--- Seçilmiş Metin Parçası ---

BUGÜN, Vehbi Koç'u kaybedişimizin birinci yıldönümü. Koç'un tasarrufseverliği, işadamlığı, sade yaşamı, dürüstlüğü gibi boyutları çok yazıldı, çizildi, konuşuldu. Az - çok bilinir.
Asıl bilinmeyen özelliği; kriz dönemlerinde onun "görünmeyen elinin" çözümlerin oluşmasına katkılarıdır.
Bütün kuşaklar üstündeki saygınlığından gelen, ağırlığını, gizlice yazdığı bir mektup, açtığı bir telefon ya da yüzyüze ama gözlerden uzak konuşmalarla Türkiye'nin önünü açardı.
Bunun son örneği; 1995 yazı sonlarında, Büyükdere'deki evine Anavatan Genel Başkanı Mesut Yılmaz'ı çağırmasıydı.

---

Görev Yönergesi
Vehbi Koç'a ilişkin metinde "Asıl bilinmeyen özelliği;" ifadesinden "Türkiye'nin önünü açardı." ifadesine kadar uzanan bölümü aynen yazıya geçiriniz. Yalnızca Vehbi Koç'a ilişkin metinden yararlanınız.

--- Sağlanan Materyal ---

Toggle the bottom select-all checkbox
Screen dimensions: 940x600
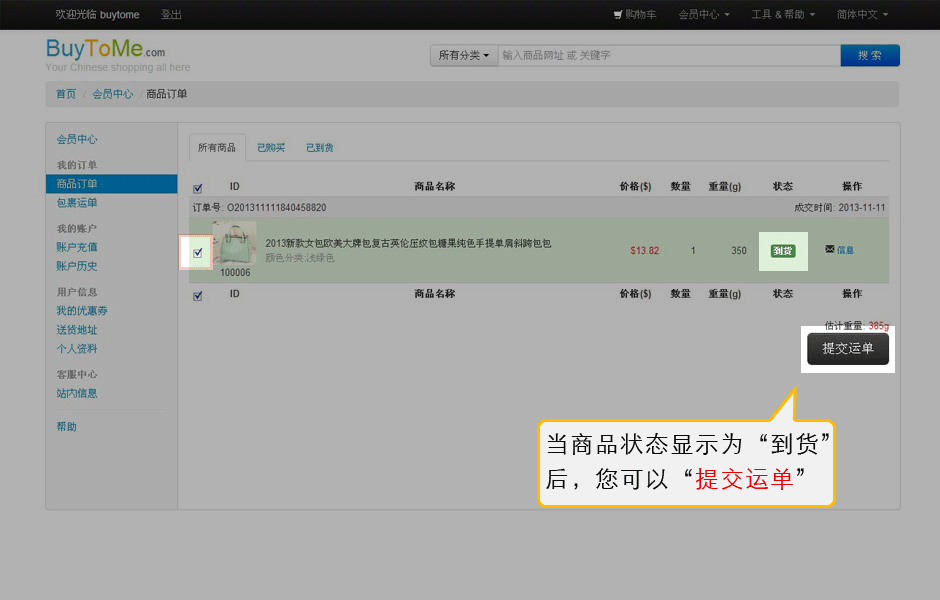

---

Görev Çözümü
Asıl bilinmeyen özelliği; kriz dönemlerinde onun "görünmeyen elinin" çözümlerin oluşmasına katkılarıdır.
Bütün kuşaklar üstündeki saygınlığından gelen, ağırlığını, gizlice yazdığı bir mektup, açtığı bir telefon ya da yüzyüze ama gözlerden uzak konuşmalarla Türkiye'nin önünü açardı.